**Exercise**
Please reproduce the entries exactly, skipping each picture.

**Screenshot grounding data**
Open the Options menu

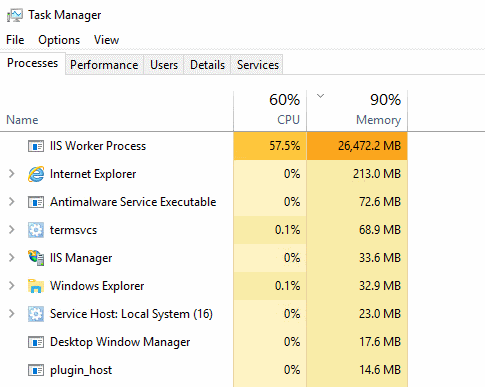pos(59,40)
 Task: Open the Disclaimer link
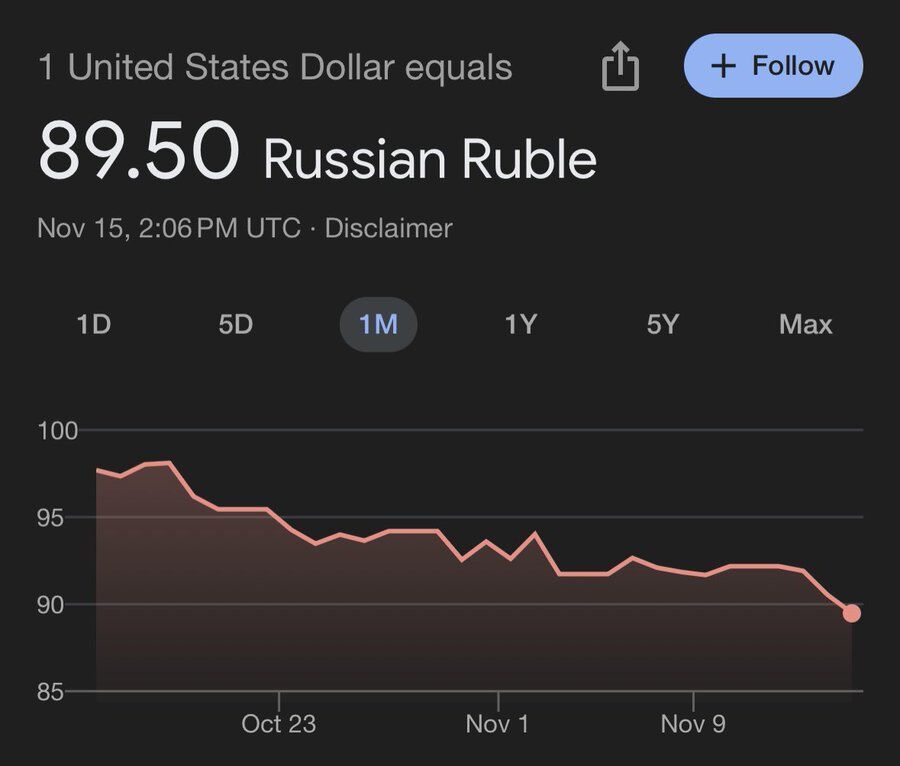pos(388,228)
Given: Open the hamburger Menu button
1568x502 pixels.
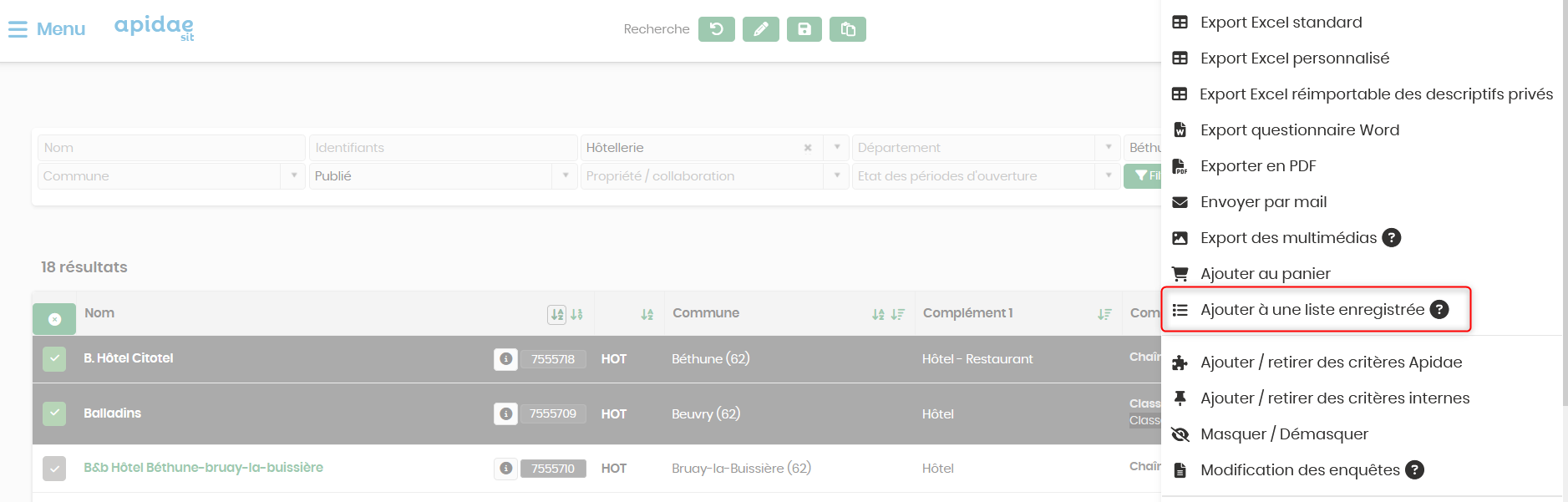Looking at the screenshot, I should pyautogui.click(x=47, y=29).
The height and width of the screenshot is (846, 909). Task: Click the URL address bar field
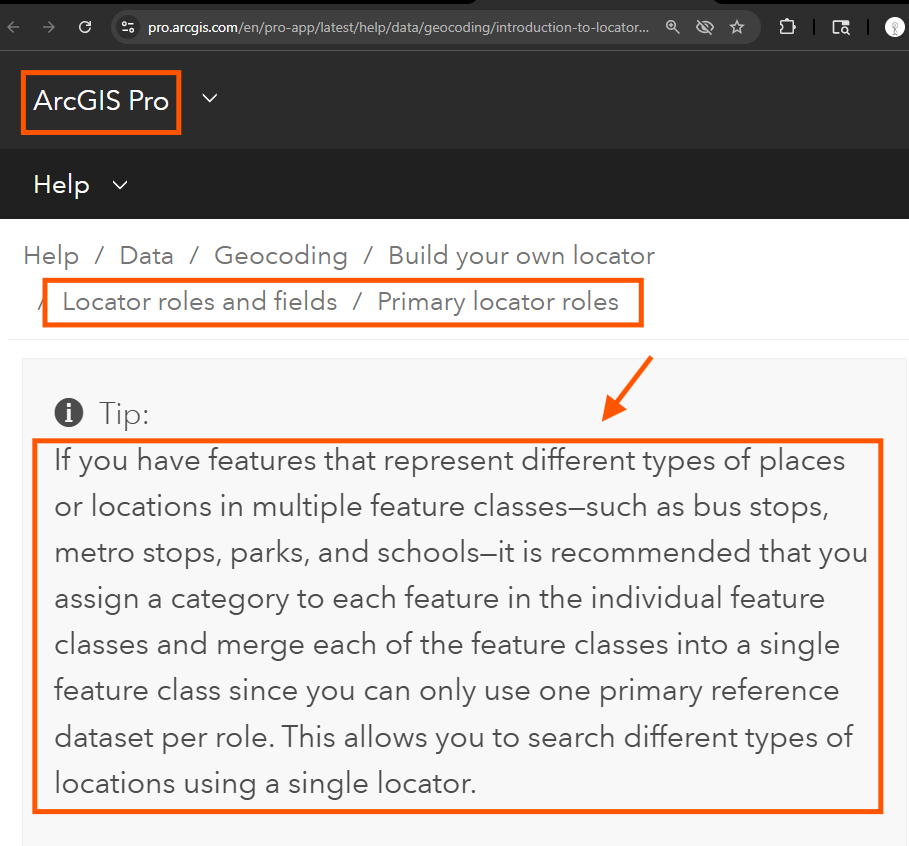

**Task solution**
Open the Options menu

pos(59,40)
 Task: Open the Disclaimer link
pos(388,228)
Given: Open the hamburger Menu button
1568x502 pixels.
Looking at the screenshot, I should pyautogui.click(x=47, y=29).
The height and width of the screenshot is (846, 909). Task: Click the URL address bar field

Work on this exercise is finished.